6:30 central time, that is.


----------



## nohere (Aug 11, 2006)

Derby results (please pardon any spelling errors)


1st #25 Plano's Commonwealth Cruiser Owner Jeremiah Harston
Handler Charlie Moody

2nd #17 Rebel's Awesome Andy Buckeye Owner Jennifer Marshall
Handler Mark Miles

3rd #2 Wild Wings Have No Forgiveness Owner/Handler Jimmy Darnell

4th #8 Git-R-Dun Daz-ee Owner/Handler Debbie Bohnsack

RJ #24 Chances R Mein Suesse Owner/Handler Nona Bauer

Jams #1 #3 #5 #18 #19 #22 #23 
Sorry, don't have any dog or handler names


----------



## Becky Mills (Jun 6, 2004)

Way to go Debbie and Daizee!! Congratulations!


----------



## Keith Holsted (Jul 17, 2003)

Congratulations to Mark Miles with "Andy" and Debbie Bohnsack with "Dazee" .


----------



## Aaron Homburg (Sep 23, 2005)

*con*

*Congratz Randy and Debbie!  

Aaron*


----------



## Howard N (Jan 3, 2003)

*Attagirl Dazee!! * Keep playin' 'til the end.


----------



## Andy Carlson (Jan 3, 2003)

Yipee for Debbie and Dazee!!  

Andy


----------



## John Gassner (Sep 11, 2003)

The Open quit early Friday with I think about 26 dogs yet to run the marks. I think the Am is going to have an interrupted double/blind.

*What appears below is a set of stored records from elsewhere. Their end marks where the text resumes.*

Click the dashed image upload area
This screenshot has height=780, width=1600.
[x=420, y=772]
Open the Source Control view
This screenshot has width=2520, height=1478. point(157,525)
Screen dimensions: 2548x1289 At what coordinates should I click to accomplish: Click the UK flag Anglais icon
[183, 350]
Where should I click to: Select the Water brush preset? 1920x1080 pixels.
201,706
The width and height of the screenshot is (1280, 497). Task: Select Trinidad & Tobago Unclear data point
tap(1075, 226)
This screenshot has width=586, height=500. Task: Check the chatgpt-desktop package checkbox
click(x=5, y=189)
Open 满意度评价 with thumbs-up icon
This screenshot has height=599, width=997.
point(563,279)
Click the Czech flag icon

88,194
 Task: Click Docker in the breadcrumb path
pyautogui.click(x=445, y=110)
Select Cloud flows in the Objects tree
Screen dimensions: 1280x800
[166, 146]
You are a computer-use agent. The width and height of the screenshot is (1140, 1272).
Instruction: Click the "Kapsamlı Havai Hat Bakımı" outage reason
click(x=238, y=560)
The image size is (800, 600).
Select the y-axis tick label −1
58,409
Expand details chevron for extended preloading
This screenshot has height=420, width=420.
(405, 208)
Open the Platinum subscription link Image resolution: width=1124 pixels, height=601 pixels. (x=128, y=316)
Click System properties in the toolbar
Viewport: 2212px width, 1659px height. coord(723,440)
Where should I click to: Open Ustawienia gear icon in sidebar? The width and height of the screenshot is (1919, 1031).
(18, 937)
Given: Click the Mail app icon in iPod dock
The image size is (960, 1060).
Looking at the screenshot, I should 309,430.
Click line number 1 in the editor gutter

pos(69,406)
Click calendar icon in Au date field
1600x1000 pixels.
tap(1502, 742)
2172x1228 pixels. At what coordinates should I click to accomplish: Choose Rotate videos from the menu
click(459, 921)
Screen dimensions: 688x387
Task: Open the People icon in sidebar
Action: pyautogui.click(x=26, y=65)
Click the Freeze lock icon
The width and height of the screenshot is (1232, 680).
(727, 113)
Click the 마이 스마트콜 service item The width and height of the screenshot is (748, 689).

Congratulations to all that finished the Derby. Very nice dogs. I hope dog #17 Andy is OK. He got a fishing plug with two treble hooks in his chest and armpit on the way to the memory bird in the third series. 


John


----------



## James A. (Mar 28, 2005)

*....*

*Any news from the Qual?*

Congratulations to Plano's Commonwealth Cruiser, Jeremiah Harston, and Charlie Moody....and Mark Miles and Andy.


----------



## Jason E. (Sep 9, 2004)

17 back to the Q water blind in the morning....


----------



## Jason E. (Sep 9, 2004)

any results on Q, Am, and Open ???


----------



## Bryan Manning (May 22, 2005)

Q results 

1st #17 Camma
2nd #23 Slugger
3rd #6 Deuce ( got 42ed ) 
4th #16 Booyah
RJ ?
J the only ones i remember are #11 Sly  # 32 Brody  #35 Chief


----------



## Howard (Jan 14, 2003)

tuffpup said:


> 3rd #6 Deuce ( got 42ed )


What does that mean?

Howard


----------



## Fast Woody (Apr 13, 2004)

Butt Munch got 1st in the Am with Minnie and 2nd in the Open with Chevy...  

Kevin Cheff won the Open But, I do not know which dog it was.
Scott Harp got 4th with Moose.


Jimmie the Dominator got third in the Am.with Cane  

I think Mrs. Kretchel got 4th in the Am.

Congratulations!!!!!!!!
________
Subaru Sumo history


----------



## Buck Mann (Apr 16, 2003)

Kevin won the Open with Chris Parkinson's dog "Ellie". And Chris was just hoping to get to the second series! Congratulations!!!

Buck


----------



## Becky Mills (Jun 6, 2004)

WOOHOO!!!!
Way to go Kippy and a 
HUGE YEEHAW to Ellie, Chris, Cynthia, and Kevin!!!!!
YEESSSS!!!!!


----------